3. Cardiac Magnetic Resonance Imaging

The role of cardiac magnetic resonance imaging (CMR) in the diagnosis of IE requires further clarification. Theoretically, CMR offers a superior 3D assessment of cardiac structures and morphology compared to echocardiography or CTA. Anatomical and functional data on valvular regurgitation, as well as myocardial involvement with oedema or inflammation of associated myopericarditis, can be revealed with CMR [4][88]. CMR can depict myocardial involvement in IE and can identify vegetations and also the paravalvular extension of infection with delayed contrast enhancement [88][89][90].
A limited number of research studies that studied the role of CMR in IE are available, mostly case series on a reduced number of patients. Dursun et al. aimed to study the utility of CMR for the diagnosis of IE and found that CMR can detect vegetations in patients with suspected IE and can provide valuable diagnostic and prognostic information. Perivalvular involvement was revealed with delayed contrast enhancement, but only 68% of vegetations were depicted [88]. Zatorska et al. studied 20 patients and observed that due to a lower spatial resolution of CMR, vegetation visualisation was limited, but they observed important advantages in detecting the perivalvular extension of infection and in evaluating valvular regurgitation and myocardial inflammation [91].
On the other hand, CMR has a superior ability of tissue characterisation of cardiac masses and can help in differential diagnosis. A recent study that aimed to evaluate the accuracy of CMR to identify vegetations and complications of IE versus echocardiography revealed that all vegetations observed with echocardiography were also visualised with CMR. By tissue characterisation, in some cases, alternative diagnoses were confirmed (e.g., fibroelastoma, non-bacterial thrombotic endocarditis) [92].
In a recent retrospective study, CMR revealed inconclusive results compared to TEE in diagnosing valvular vegetations and in the clinical management of IE, suggesting that CMR cannot be validated as a confident diagnostic tool [93]. Further prospective studies that will address the value of CMR versus TEE for the diagnosis and management of IE are required. Future developments in the field of this rapidly evolving diagnostic method may improve the current disadvantages of CMR concerning temporal and spatial resolution.

## ASSIGNMENT 1
In the cardiac magnetic resonance imaging section, list the other imaging methods that CMR is compared with.
## ASSIGNMENT 2
Please continue the cardiac magnetic resonance imaging section from where it stops.

## DATA UNDER STUDY
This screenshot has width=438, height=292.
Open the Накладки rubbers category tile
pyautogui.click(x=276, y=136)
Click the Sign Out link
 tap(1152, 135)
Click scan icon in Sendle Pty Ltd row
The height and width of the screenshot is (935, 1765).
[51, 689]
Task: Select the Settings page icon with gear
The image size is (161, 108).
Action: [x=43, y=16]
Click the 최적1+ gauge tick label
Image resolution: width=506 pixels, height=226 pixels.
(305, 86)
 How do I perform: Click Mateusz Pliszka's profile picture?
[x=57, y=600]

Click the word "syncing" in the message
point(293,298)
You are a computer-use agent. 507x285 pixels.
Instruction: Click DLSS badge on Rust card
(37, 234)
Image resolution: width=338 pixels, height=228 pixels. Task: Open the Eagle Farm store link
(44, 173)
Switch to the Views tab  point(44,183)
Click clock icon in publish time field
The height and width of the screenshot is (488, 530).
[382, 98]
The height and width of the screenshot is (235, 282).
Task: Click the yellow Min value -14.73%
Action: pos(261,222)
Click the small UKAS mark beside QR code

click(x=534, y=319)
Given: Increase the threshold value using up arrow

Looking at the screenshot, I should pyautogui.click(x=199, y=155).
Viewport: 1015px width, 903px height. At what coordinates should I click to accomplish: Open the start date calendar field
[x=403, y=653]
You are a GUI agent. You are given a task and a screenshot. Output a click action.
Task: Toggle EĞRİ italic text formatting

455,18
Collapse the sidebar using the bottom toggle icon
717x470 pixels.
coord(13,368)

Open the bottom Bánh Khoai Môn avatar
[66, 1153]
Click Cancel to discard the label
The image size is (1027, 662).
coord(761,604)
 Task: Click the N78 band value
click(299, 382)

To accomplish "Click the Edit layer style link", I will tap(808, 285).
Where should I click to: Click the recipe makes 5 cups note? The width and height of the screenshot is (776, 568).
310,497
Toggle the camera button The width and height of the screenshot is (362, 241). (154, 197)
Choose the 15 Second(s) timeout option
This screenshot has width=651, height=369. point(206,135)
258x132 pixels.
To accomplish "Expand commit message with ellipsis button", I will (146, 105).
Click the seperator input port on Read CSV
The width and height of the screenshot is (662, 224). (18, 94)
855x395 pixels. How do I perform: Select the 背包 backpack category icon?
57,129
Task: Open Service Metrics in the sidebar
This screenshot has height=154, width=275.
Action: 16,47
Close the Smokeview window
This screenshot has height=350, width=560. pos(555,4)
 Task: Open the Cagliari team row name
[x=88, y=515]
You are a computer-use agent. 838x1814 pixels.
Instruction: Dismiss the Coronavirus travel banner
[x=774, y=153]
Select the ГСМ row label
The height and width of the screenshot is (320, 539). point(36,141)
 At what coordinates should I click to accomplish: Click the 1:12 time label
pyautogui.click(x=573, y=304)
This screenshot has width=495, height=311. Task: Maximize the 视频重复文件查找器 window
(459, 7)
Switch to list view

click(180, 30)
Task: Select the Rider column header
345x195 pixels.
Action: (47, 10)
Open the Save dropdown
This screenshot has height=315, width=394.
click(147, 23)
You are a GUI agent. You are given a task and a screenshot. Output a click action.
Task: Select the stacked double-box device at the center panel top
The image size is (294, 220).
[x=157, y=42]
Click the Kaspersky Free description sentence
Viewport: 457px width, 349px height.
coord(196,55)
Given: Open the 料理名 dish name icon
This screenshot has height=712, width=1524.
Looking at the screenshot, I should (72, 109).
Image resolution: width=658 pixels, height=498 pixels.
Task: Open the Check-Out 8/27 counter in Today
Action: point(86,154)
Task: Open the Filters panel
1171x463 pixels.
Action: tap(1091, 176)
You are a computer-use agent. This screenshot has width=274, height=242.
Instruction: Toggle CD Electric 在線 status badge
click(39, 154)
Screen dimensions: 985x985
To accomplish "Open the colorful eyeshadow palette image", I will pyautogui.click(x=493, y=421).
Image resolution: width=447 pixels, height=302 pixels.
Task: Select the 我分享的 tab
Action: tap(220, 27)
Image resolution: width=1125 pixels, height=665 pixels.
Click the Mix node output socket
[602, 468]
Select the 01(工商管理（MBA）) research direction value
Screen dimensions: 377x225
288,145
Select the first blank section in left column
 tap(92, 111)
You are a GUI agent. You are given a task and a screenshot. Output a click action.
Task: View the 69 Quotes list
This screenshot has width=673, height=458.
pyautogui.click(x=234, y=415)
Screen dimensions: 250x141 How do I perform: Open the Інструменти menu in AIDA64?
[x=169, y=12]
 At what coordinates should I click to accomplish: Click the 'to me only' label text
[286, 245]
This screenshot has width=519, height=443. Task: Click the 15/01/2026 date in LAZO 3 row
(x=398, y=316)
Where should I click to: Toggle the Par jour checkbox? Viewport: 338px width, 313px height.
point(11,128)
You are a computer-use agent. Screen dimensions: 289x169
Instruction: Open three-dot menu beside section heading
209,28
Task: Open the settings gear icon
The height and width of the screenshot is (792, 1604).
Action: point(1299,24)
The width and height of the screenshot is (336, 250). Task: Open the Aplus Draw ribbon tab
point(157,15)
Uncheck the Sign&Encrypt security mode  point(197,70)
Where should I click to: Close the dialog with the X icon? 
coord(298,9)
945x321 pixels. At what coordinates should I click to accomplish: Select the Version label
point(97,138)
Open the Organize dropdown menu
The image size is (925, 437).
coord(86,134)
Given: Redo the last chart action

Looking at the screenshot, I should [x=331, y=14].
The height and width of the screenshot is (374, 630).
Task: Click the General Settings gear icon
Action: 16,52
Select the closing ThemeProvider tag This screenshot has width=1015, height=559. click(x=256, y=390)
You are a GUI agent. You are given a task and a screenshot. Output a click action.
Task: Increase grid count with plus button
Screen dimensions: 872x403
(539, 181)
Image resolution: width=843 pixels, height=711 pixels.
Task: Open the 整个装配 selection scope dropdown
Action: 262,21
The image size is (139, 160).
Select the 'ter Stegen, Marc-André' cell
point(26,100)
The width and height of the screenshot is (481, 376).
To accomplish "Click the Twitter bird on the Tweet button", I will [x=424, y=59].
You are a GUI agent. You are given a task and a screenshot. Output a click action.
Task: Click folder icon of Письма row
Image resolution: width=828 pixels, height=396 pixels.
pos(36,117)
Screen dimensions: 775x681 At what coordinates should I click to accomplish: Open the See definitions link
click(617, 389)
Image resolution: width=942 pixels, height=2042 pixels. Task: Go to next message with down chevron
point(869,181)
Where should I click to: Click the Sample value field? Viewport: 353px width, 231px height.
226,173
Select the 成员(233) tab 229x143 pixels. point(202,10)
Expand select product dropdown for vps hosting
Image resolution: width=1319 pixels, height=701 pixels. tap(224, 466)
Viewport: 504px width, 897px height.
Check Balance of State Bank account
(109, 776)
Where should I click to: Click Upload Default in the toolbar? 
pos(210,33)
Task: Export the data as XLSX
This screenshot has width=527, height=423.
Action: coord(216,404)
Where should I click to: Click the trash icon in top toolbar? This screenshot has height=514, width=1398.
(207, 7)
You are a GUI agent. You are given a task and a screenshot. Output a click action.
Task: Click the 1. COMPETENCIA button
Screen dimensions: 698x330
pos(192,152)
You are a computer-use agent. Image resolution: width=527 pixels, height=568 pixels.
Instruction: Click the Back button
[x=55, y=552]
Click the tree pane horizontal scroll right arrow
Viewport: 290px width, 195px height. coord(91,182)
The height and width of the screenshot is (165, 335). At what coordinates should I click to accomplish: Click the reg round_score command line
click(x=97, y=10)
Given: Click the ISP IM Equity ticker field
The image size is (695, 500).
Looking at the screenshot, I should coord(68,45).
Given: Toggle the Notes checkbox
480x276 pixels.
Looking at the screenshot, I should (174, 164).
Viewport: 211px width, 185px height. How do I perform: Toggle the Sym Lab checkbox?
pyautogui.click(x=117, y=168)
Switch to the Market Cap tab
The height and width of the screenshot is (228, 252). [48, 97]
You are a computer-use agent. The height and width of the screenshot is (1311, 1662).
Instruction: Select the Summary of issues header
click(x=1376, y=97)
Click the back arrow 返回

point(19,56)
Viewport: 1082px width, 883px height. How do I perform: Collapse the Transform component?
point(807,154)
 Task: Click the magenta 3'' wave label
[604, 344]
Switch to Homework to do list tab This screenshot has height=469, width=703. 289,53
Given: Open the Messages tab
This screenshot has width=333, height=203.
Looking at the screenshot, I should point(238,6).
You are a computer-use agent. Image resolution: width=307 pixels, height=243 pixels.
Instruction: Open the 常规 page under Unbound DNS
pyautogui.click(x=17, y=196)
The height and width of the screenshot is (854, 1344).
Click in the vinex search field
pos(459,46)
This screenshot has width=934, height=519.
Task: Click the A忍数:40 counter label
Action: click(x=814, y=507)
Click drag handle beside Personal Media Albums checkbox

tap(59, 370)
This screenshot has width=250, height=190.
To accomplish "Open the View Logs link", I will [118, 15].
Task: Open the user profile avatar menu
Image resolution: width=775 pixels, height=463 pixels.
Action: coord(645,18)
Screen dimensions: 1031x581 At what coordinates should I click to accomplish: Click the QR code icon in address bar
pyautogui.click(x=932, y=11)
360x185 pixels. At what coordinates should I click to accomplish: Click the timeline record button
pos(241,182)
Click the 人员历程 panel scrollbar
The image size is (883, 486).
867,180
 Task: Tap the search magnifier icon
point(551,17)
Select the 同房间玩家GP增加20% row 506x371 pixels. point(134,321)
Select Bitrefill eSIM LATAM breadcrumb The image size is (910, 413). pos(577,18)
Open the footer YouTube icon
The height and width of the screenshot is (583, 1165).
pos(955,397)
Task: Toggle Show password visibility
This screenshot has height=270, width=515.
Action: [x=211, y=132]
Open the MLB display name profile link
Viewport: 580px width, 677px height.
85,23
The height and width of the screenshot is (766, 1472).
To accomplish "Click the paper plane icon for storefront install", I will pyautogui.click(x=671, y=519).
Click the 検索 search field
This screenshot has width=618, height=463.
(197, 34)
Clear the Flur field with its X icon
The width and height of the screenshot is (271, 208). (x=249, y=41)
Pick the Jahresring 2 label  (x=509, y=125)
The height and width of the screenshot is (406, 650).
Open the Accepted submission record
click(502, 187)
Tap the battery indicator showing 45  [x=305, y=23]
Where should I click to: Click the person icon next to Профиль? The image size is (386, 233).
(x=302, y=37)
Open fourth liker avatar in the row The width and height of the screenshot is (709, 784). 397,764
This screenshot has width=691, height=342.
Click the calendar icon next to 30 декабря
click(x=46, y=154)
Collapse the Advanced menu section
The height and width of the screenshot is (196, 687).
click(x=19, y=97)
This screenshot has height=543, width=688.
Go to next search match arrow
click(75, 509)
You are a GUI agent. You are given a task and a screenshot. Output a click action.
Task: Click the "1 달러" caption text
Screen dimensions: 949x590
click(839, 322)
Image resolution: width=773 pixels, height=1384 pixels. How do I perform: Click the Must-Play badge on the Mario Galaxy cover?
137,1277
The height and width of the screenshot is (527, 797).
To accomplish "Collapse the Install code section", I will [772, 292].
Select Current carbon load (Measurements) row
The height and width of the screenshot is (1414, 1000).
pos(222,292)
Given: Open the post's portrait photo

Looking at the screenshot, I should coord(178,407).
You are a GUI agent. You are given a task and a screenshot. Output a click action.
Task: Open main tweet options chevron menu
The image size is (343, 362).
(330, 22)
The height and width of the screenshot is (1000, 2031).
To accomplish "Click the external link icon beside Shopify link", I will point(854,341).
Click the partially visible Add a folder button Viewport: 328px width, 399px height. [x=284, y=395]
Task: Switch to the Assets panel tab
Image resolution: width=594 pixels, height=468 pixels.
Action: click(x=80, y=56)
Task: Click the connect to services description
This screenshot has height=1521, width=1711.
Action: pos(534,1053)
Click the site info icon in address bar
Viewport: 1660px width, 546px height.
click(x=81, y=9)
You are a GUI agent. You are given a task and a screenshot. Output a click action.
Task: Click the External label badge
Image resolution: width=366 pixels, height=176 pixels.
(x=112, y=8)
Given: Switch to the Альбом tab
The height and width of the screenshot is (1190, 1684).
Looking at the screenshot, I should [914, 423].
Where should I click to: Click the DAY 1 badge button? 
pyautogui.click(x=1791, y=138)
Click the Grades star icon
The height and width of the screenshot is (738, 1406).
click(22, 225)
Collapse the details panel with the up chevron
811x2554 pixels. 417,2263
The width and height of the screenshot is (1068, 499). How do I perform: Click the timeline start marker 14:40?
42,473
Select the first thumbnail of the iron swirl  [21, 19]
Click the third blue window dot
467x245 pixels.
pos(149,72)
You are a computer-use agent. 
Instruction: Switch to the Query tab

## TASK RESPONSE 1
Echocardiography, CTA, TEE

## TASK RESPONSE 2
CMR is difficult to use in PVE due to artefacts produced particularly by mechanical prostheses. The information is comparable to CTA, and it can detect paravalvular abscesses, pseudoaneurysms and prosthetic valve dehiscence, but spatial resolution and morphological definition are reduced compared to CTA. It can be recommended when CTA is contraindicated or for hemodynamic evaluation. CMR has a limited role in CIED because most devices are incompatible with MRI and diagnostic utility is diminished due to magnetic susceptibility artefacts. The 2017 ACC/AHA discourage its use for diagnosing IE, being not recommended due to a lack of superiority compared with echocardiography or CTA [82]. Current ESC guidelines recommend MRI for the diagnosis of neurological lesions and as a diagnostic modality of choice for spondylodiscitis and vertebral osteomyelitis [6].
Cerebral MRI is the most sensitive method to detect cerebral emboli. It may provide additional diagnostic findings and may change the timing of surgery [94]. AHA guidelines recommend cerebral MRI in patients with neurological symptoms and suspected IE but also in asymptomatic patients with IE prior to valve surgery to evaluate the presence of mycotic aneurysms. In patients with a high suspicion of IE, cerebral MRI can increase the accuracy of Duke criteria by adding a minor criterion [82].